Task description: The data below needs to be returned exactly, line for line.
*** Opening of Dataset excerpts ***
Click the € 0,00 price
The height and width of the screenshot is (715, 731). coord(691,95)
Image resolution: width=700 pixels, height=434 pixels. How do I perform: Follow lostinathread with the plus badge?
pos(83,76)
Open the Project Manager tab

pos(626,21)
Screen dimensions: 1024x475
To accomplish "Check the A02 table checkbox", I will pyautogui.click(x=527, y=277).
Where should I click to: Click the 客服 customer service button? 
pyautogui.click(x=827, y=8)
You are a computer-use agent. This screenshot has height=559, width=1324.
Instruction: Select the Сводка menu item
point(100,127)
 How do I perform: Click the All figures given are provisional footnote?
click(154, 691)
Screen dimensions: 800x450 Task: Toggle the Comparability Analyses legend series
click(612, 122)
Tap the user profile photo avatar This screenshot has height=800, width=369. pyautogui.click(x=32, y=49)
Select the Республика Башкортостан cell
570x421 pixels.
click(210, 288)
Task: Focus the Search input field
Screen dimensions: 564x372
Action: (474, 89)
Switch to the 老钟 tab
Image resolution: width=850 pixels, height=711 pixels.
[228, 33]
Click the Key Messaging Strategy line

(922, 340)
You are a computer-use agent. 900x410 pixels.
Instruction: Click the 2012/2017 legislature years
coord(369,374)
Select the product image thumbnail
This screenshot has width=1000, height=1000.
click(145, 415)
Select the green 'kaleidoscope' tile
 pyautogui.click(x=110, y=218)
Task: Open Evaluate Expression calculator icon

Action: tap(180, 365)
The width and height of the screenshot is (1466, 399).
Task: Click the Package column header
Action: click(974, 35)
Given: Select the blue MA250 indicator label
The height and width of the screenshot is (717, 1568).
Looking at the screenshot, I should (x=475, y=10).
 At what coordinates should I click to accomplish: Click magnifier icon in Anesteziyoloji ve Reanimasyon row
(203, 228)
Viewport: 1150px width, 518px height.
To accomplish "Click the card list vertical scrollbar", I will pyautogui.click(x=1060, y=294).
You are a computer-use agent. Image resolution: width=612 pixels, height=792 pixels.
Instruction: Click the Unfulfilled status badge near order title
*** Close of Dataset excerpts ***
Finished task:
Click the € 0,00 price
The height and width of the screenshot is (715, 731). coord(691,95)
Image resolution: width=700 pixels, height=434 pixels. How do I perform: Follow lostinathread with the plus badge?
pos(83,76)
Open the Project Manager tab

pos(626,21)
Screen dimensions: 1024x475
To accomplish "Check the A02 table checkbox", I will pyautogui.click(x=527, y=277).
Where should I click to: Click the 客服 customer service button? 
pyautogui.click(x=827, y=8)
You are a computer-use agent. This screenshot has height=559, width=1324.
Instruction: Select the Сводка menu item
point(100,127)
 How do I perform: Click the All figures given are provisional footnote?
click(154, 691)
Screen dimensions: 800x450 Task: Toggle the Comparability Analyses legend series
click(612, 122)
Tap the user profile photo avatar This screenshot has height=800, width=369. pyautogui.click(x=32, y=49)
Select the Республика Башкортостан cell
570x421 pixels.
click(210, 288)
Task: Focus the Search input field
Screen dimensions: 564x372
Action: (474, 89)
Switch to the 老钟 tab
Image resolution: width=850 pixels, height=711 pixels.
[228, 33]
Click the Key Messaging Strategy line

(922, 340)
You are a computer-use agent. 900x410 pixels.
Instruction: Click the 2012/2017 legislature years
coord(369,374)
Select the product image thumbnail
This screenshot has width=1000, height=1000.
click(145, 415)
Select the green 'kaleidoscope' tile
 pyautogui.click(x=110, y=218)
Task: Open Evaluate Expression calculator icon

Action: tap(180, 365)
The width and height of the screenshot is (1466, 399).
Task: Click the Package column header
Action: click(974, 35)
Given: Select the blue MA250 indicator label
The height and width of the screenshot is (717, 1568).
Looking at the screenshot, I should (x=475, y=10).
 At what coordinates should I click to accomplish: Click magnifier icon in Anesteziyoloji ve Reanimasyon row
(203, 228)
Viewport: 1150px width, 518px height.
To accomplish "Click the card list vertical scrollbar", I will pyautogui.click(x=1060, y=294).
You are a computer-use agent. Image resolution: width=612 pixels, height=792 pixels.
Instruction: Click the Unfulfilled status badge near order title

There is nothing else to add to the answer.